About 150 years ago, the oil industry saved many whales from extinction. About 50 years ago, airguns saved much human and animal life. In the future, renewable sources of energy might replace hydrocarbons, and during the transition period the remaining oil and gas are increasingly more difficult to find and produce. Finding these hydrocarbons will require improved seismic methods, in particular, seismic sources with increased low-frequency content and reduced environmental impact.

The low-pressure source (LPS) is an evolution of the conventional airgun; it is designed to operate at lower pressure but higher volume. Conventional airguns operate at 2,000 psi and have volumes of 40 cu. in. to 2,000 cu. in. An LPS operates at 600 psi to 1,000 psi and has volumes of 1,000 cu. in. to 6,000 cu. in. The lower pressure enables the volume increase without increasing the weight and the number of guns in the source array.

In addition to larger volume, another modification that is enabled by lower pressure is larger ports that wrap twice as far around the source, with a total area that is four times that of a conventional airgun. Another new design feature of the LPS is a reduced acceleration distance. Rather than the jets of air that are initially shot into the water by conventional airguns, the LPS produces an annular ring of air that forms an expanding bubble. Instead of whistling jets of air, the expanding bubble radiates low-frequency waves. The LPS thus emits less high-frequency acoustic energy that has little or no geophysical utility for exploration and reservoir model building. It wastes less high-frequency noise and produces more low-frequency signal.

Operational impacts
Upgrading from conventional airguns to an LPS should have a small impact on seismic operations. There will be minor modifications to the compressors, to the umbilicals and to the source control systems. Seismic crews will be able to upgrade from airguns to LPSs with no or little delay. There also will likely be minor changes to data processing because although the time duration of the LPS pulse is longer than conventional high-pressure airguns and the peak-to-bubble ratio is smaller, the bubble is effectively not moving while radiating seismic waves, so there is no need for source motion correction in processing. The smaller peak-to-bubble ratio increases the dependency on improved source designature. However, this is an evolution of seismic data processing that is already underway for the purpose of broadband processing of conventional airguns; the low-frequency acoustic waves that are radiating from the bubble can be treated as signal and not as noise. The bubble has the desired amplitude but the wrong phase; it is coming some time after the main pulse. The phase (or timing) can be fixed without harming the amplitude in processing.

Seneca Lake test
As a proof of concept, the authors deployed an LPS prototype at Seneca Lake and recorded data with near-field and far-field hydrophones (NFH and FFH; Figure 1). The prototype had two firing chambers: a 50-cu.-in. chamber and a 600-cu.-in. chamber. The large volume was shot at pressures varying from 200 psi to 1,000 psi and the small volume from 500 psi to 2,000 psi. An NFH was tied 1 m (3.3 ft) above the LPS and recorded data at a 0.5-ms interval (2 KHz sampling and 1 KHz Nyquist frequency). The FFHs were a vertical array of 24 hydrophones. The nearest one was 75 m (246 ft) below the LPS, and the farthest was 121 m (397 ft) away, with a 2-m (6.5-ft) vertical interval between hydrophones. The FFH, sampling at 31.25 microseconds (32 KHz sampling, 16 KHz Nyquist frequency), provided much better data than the NFH. About 300 shots were recorded over two days. Shots at the same depth, volume and pressure were repeated three to six times to test the repeatability.

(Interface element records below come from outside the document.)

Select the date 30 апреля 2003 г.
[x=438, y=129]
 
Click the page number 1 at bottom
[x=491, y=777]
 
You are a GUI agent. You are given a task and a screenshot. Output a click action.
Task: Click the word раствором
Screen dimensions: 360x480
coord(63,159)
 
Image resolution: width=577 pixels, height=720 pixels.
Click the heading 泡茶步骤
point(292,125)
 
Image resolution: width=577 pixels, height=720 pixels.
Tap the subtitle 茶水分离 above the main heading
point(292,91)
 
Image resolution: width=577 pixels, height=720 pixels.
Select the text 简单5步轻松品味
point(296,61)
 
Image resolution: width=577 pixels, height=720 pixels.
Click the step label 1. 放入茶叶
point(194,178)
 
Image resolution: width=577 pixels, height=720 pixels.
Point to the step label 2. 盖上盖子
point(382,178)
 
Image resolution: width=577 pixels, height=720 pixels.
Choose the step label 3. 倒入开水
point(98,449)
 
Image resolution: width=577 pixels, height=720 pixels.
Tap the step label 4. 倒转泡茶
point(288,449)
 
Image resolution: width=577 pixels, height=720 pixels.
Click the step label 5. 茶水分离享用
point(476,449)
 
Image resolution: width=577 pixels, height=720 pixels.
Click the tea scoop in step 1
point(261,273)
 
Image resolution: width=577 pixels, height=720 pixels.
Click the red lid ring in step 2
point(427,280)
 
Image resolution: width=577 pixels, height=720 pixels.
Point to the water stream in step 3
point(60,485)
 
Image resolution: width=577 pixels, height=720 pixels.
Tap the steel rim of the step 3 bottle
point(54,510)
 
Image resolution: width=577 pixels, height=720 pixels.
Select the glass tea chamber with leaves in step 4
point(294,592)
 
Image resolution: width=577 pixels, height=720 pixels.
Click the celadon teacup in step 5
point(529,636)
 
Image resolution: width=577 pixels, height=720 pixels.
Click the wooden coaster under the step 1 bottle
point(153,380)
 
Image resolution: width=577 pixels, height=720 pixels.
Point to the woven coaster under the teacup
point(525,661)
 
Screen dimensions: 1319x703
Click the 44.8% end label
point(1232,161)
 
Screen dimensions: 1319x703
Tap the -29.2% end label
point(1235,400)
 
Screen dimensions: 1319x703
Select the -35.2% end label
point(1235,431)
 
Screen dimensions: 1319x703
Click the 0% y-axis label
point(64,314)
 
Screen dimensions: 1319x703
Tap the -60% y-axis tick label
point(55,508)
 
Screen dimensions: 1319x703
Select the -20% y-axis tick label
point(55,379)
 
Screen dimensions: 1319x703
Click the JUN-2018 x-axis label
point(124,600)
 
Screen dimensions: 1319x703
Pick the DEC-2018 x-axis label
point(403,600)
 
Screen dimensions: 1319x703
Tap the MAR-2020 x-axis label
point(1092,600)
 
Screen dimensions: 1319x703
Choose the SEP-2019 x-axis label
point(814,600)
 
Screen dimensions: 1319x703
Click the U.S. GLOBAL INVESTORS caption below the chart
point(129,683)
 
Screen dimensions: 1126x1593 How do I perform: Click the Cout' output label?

Several attributes from the Seneca Lake data were extracted and analyzed. Figure 2 shows two key attributes: The slope (rate of rise in pressure to the primary peak) is a measure of environmental impact, and the ratio of energy in low frequency to energy in high frequency is a measure of geophysical quality. The attributes are plotted against pressure with source depth encoded in color; red is 5 m (16.4 ft), green is 7.5 m (25 ft) and blue is 10 m (33 ft). With three to six times with the same parameters, the data show excellent repeatability.

The improvement in environmental impact was greater than expected (Figure 3). The improvement in geophysical quality was encouraging, and significant improvement in low-frequency content is expected with full-scale volumes and full design features.

With significant environmental and geophysical advantages and with minor changes to seismic acquisition and processing, the LPS is expected to replace conventional airguns as the main seismic source for E&P and development.